Chris Pedregal@cjpedregal

There are some tweets out there saying that Granola is trying to lock down access to your data. Tldr; we are actually trying to become more open, not closed. We’re launching a public API next week to complement our MCP. Read on for context. A couple months ago, we noticed that some folks had reversed engineered our local cache so they could access their meeting data. Our cache was not built for this (it can change at any point), so we launched our MCP to serve this need. The MCP gives full access to your notes and transcripts (all time for paid users, time restricted for free users). MCP usage has exploded since launch, so we felt good about it. A week ago, we updated how we store data in our cache and broke the workarounds. This is on us. Stupidly, we thought we had solved these use cases well enough with our MCP. We’ve now learned that while MCPs are great for connecting to tools like Claude or chatGPT, they don’t meet your needs for agents running locally or for data export / pipeline work.

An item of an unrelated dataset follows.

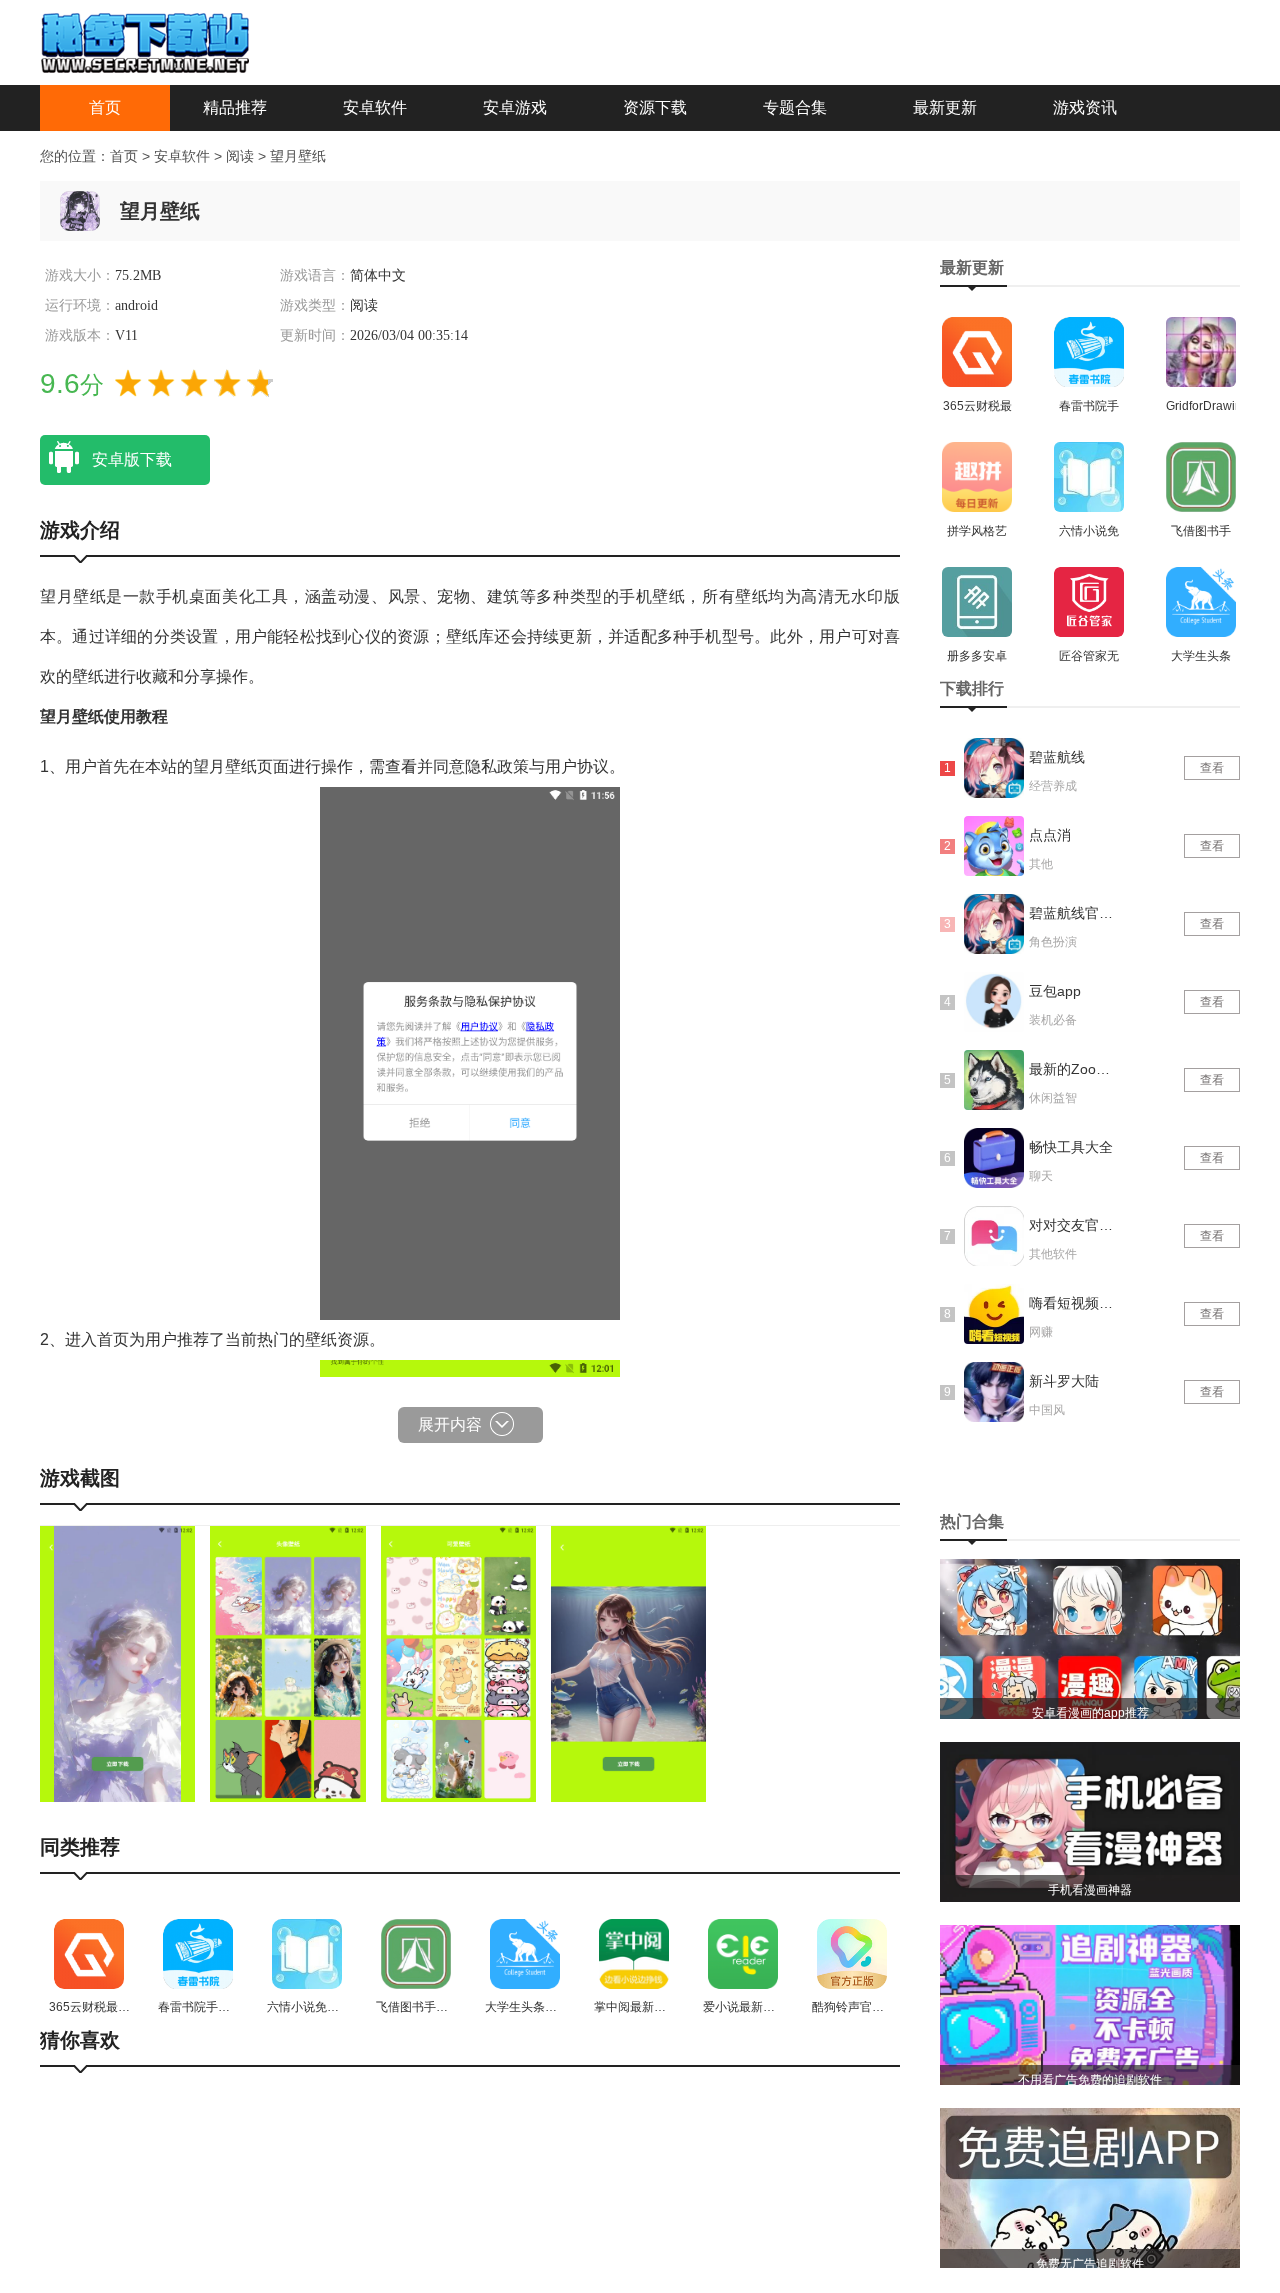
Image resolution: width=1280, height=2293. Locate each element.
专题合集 (795, 107)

So we’re going to fix this for you ASAP. First, we’ll launch a public API next week to make it easier for you to pull your data. Second, we’ll figure out how to make Granola work better for agents running locally. Whether that’s expanding our MCP, launching a CLI, a local API, etc. The industry is moving quickly here, so we’d appreciate your suggestions. We want Granola data to be accessible and useful wherever you need it. Stay tuned.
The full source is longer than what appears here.